Telegram keeps tightening the way it regulates activity. Message-sending limits, spam blocks, frozen accounts - all of this is tied to the reputation and uniqueness of IP addresses. That makes the choice of protocol - IPv4 or IPv6 - a key decision. The difference is not merely technical; it directly affects how long accounts stay alive, how reliably automation runs, and what level of risk you have to budget for.

IPv4 and IPv6: what they are and why it matters for Telegram

Internet protocols are the foundation of network addressing. Every device, every server, and every Telegram account interacts through an IP address. The logic is simple: the more unique addresses available, the easier it is to build large-scale operations without overlap or blocks.

IPv4 is a 32-bit protocol that provides about 4.3 billion unique addresses.

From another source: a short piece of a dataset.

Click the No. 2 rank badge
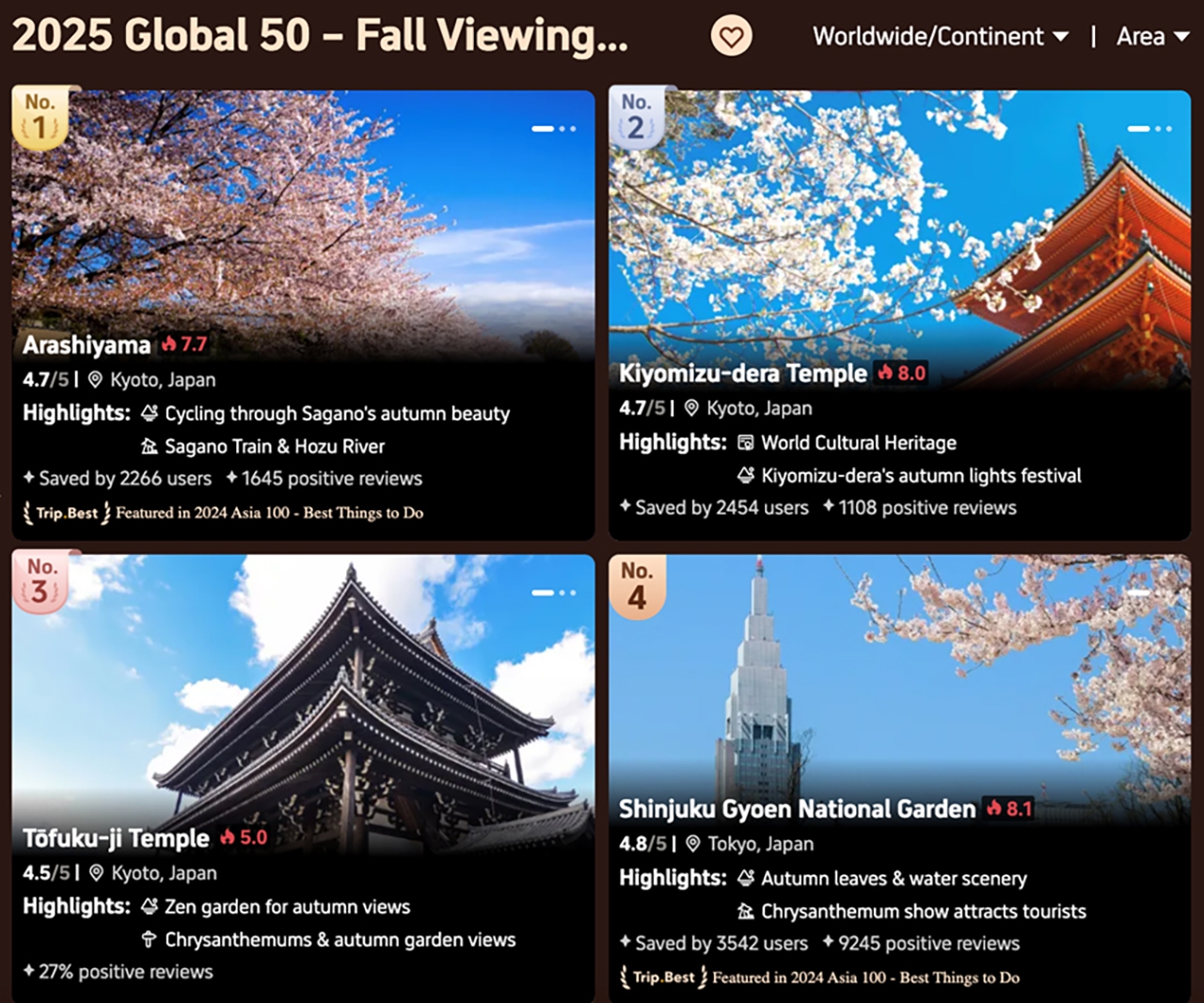This screenshot has width=1204, height=1003. pyautogui.click(x=636, y=119)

At first glance that sounds enormous, but given the number of devices in the world, this pool was effectively exhausted back in the early 2010s. That is why NAT is now used so widely - a technology that allows many devices to access the internet through one public IP. An ordinary user barely notices this, but for professional Telegram work it becomes a problem: NAT addresses are easy to identify, and their reputation degrades faster than that of clean IPs.

IPv6 emerged specifically because the world ran out of addresses. Its 128-bit address space provides roughly 3.4 × 10^38 unique addresses, which is more than enough with room to spare. Technically, IPv6 is built differently: it supports end-to-end connections without NAT, uses a simplified packet header for more efficient routing, and includes native IPsec support for encryption and authentication.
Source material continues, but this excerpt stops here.